2012年6月25日月曜日

言語教師認知の研究の意義

言語教師認知をもう一度考えておきましょう。
本研究は確実に進んでいます。日本の教師認知全般にわたる研究の動向は、秋田喜代美(1992)の論文が概要を捉える意味で参考になります。

教師の知識と思考に関する研究動向

授業の中で教師は何をどう考えて教えているのかを捉える必要がありますが、これには多くの要素があり、そう簡単に整理できるものではありません。ある授業で教師がどのように授業をしたかを分析して、ある程度理解できたとしても、それが別の授業で生きるかどうかは分かりません。

英語の授業で、発音で、/r/と/l/の指導をするとしましょう。効果的にその違いを教える方法は様々です。小学生と中学生では違う方法を取ることが必要かもしれません。こどもとおとなでは違うでしょう。母語を日本語とする人とそうではない人でも違います。

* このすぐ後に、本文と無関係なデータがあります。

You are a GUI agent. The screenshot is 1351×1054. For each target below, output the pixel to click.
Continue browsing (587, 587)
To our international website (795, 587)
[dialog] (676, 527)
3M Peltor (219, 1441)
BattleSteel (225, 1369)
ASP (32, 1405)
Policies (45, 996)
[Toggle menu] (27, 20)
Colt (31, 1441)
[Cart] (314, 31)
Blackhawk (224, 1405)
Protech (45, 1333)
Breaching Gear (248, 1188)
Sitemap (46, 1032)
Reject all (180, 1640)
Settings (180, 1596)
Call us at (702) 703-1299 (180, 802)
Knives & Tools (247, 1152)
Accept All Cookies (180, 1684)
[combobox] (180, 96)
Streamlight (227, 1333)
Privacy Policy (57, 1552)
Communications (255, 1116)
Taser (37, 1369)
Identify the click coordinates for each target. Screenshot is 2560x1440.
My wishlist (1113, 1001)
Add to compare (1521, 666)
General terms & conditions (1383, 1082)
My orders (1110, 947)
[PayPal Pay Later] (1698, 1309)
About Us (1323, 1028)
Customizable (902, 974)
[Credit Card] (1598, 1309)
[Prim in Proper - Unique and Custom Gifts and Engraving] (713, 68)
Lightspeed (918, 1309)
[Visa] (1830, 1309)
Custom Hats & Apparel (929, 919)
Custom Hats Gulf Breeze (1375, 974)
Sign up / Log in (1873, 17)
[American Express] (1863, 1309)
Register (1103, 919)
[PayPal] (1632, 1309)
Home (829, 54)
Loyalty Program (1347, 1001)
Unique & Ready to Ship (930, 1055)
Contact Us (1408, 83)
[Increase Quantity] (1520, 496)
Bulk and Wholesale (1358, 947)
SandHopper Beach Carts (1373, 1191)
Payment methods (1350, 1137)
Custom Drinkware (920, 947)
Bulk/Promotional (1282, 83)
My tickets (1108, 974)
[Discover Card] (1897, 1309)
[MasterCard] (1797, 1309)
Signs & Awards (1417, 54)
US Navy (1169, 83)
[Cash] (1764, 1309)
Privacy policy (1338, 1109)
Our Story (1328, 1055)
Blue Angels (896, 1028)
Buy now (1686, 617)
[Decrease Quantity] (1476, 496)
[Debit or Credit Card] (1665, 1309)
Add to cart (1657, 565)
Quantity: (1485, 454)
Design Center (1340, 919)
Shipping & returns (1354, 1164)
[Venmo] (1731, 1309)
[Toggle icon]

さらに、授業のポイントをどこに置くかでも内容は変わります。

・音を認識する → 聞く
・音を発話する → 話す
・意味を理解する → コミュニケーションする

その他に、場面や状況、学習者のニーズや動機なども考慮する必要があります。

これらを総合して、教師は判断して授業を行なっています。その知識や技能を教師が身につける必要があると考えるのが、「教師の成長」ということにつながります。

秋田氏の論文のさいごに、本研究の3つの課題が書かれています。

1 研究方法
2 教師と生徒の認知
3 日本での研究の必要性

この3つの課題は、20年以上を経たいまでも解決されていませんが、徐々に注目を集めてきていることは間違いありません。多くの研究がなされるようになってきました。

しかし、「教える」あるいは「学ぶ」現場ではどうでしょうか?

言語教師認知の研究は、おそらく主流となる研究ではないでしょうが、多くの教育研究、教科指導、言語教育、言語学などに必要な視点です。

国際理解教育という領域では、まず教師が国際理解ということをどう考えているのかが問われるでしょう。

ドイツ語を教えることと英語を教えることなどについても何か違いがあるのか?もしあるとすると、それは何か?言語を教える教師に共通する知識や技能はあるのか?などを考えることも大切です。

予備校というのは特に興味深い教育現場です。日本では欠かせない教育現場であるにもかかわらず研究分野ではまったく無視されていると言ってもよいでしょう。なぜそうなのでしょうか?あるいは、実際にどのような役割をしているのでしょうか?

フィンランドの教育は多くの人が注目していますが、一部が紹介されている程度です。人によっては、「小さな国の教育で、日本には当てはまらない」などと考えています。しかし、多くの地域で教師が何をしているかを知ることはとても重要でしょう。

言語教師認知の研究の意義は、簡単に言うと、言語教師に注目することで、「教える」ことを考えてみることにあると思います。

そのためには、研究方法、授業での生徒との関係、日本というコンテクストの研究は、いまでも求められる研究の方向性を示すものと言えます。